(Written request 1)
Answer these questions using the passage on Jackie Presser that follows:
(a) How old was Presser when he enlisted in the United States Navy?
(b) In what year was Presser elected president of Local 10?
(c) How much money did the Teamsters' Central States Pension Fund lose on the bankrupt project?

(Passage)
--- BEGIN ---

Presser enlisted in the United States Navy in 1943 when he was 17, and served in World War II. After the war, Presser returned to Cleveland and got a job as a truck driver for a vending machine company.

After a year as a truck driver, Presser was hired as a union organizer by Local 10, a Cleveland affiliate of the Hotel Employees and Restaurant Employees Union. In 1948, Presser was elected president of Local 10. He merged his local with four other local unions in order to improve the workers' collective bargaining position. He also began receiving a markedly larger salary, and spending large amounts of money on travel and automobiles. He wore pinky rings and diamond bracelets, and became notorious for wearing loud, brightly colored sports jackets. He also began to gain substantial amounts of weight, a health problem he would fight for the rest of his life. In 1952, Presser lost re-election as union president after members became dissatisfied with his colorful and lavish lifestyle.

==Early Teamsters career==
In 1952, Jackie Presser was hired as an organizer by the international Teamsters union and held a series of staff jobs for the next 12 years. Presser's break came in 1964, when he and his father brokered a real estate deal in suburban Cleveland for a group of local investors (which included himself). The investors built an upscale sports club and restaurant on the property secured by a $1.1 million loan from the Teamsters' Central States Pension Fund. The project went bankrupt, however, and the pension fund lost more than $265,000.

--- END ---

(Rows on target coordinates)
--- BEGIN ---

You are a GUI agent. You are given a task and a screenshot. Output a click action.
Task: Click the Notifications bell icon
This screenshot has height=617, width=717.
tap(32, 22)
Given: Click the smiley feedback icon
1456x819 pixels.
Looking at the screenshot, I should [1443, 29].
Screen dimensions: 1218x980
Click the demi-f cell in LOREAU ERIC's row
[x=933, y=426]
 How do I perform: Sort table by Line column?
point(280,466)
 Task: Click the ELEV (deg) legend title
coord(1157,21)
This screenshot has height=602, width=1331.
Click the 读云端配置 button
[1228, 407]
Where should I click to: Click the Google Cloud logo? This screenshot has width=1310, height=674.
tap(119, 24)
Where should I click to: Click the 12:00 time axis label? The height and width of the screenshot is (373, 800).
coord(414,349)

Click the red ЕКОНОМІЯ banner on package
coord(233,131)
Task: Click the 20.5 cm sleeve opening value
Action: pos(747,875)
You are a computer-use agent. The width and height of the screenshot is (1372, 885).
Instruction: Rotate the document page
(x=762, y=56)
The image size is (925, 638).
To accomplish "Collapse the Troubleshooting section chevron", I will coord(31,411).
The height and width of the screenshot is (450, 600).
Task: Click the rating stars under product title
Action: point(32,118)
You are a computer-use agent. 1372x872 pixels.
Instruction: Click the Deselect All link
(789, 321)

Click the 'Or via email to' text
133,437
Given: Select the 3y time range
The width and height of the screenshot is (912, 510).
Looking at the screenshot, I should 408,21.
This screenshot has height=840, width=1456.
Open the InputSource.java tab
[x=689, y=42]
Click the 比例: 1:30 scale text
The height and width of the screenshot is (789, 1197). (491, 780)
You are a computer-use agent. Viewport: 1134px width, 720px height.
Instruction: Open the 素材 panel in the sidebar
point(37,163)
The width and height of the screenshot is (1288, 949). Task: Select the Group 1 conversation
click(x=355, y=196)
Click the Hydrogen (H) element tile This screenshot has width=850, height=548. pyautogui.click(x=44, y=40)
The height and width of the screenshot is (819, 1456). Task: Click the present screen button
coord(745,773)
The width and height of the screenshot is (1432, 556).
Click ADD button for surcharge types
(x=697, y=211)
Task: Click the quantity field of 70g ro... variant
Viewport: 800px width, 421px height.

--- END ---

(Written request 2)
Please reproduce the rows above word for word, from the first row through the line containing "point(280,466)", inclusive.

(Correct answer 1)
(a) 17
(b) 1948
(c) More than $265,000

(Correct answer 2)
You are a GUI agent. You are given a task and a screenshot. Output a click action.
Task: Click the Notifications bell icon
This screenshot has height=617, width=717.
tap(32, 22)
Given: Click the smiley feedback icon
1456x819 pixels.
Looking at the screenshot, I should [1443, 29].
Screen dimensions: 1218x980
Click the demi-f cell in LOREAU ERIC's row
[x=933, y=426]
 How do I perform: Sort table by Line column?
point(280,466)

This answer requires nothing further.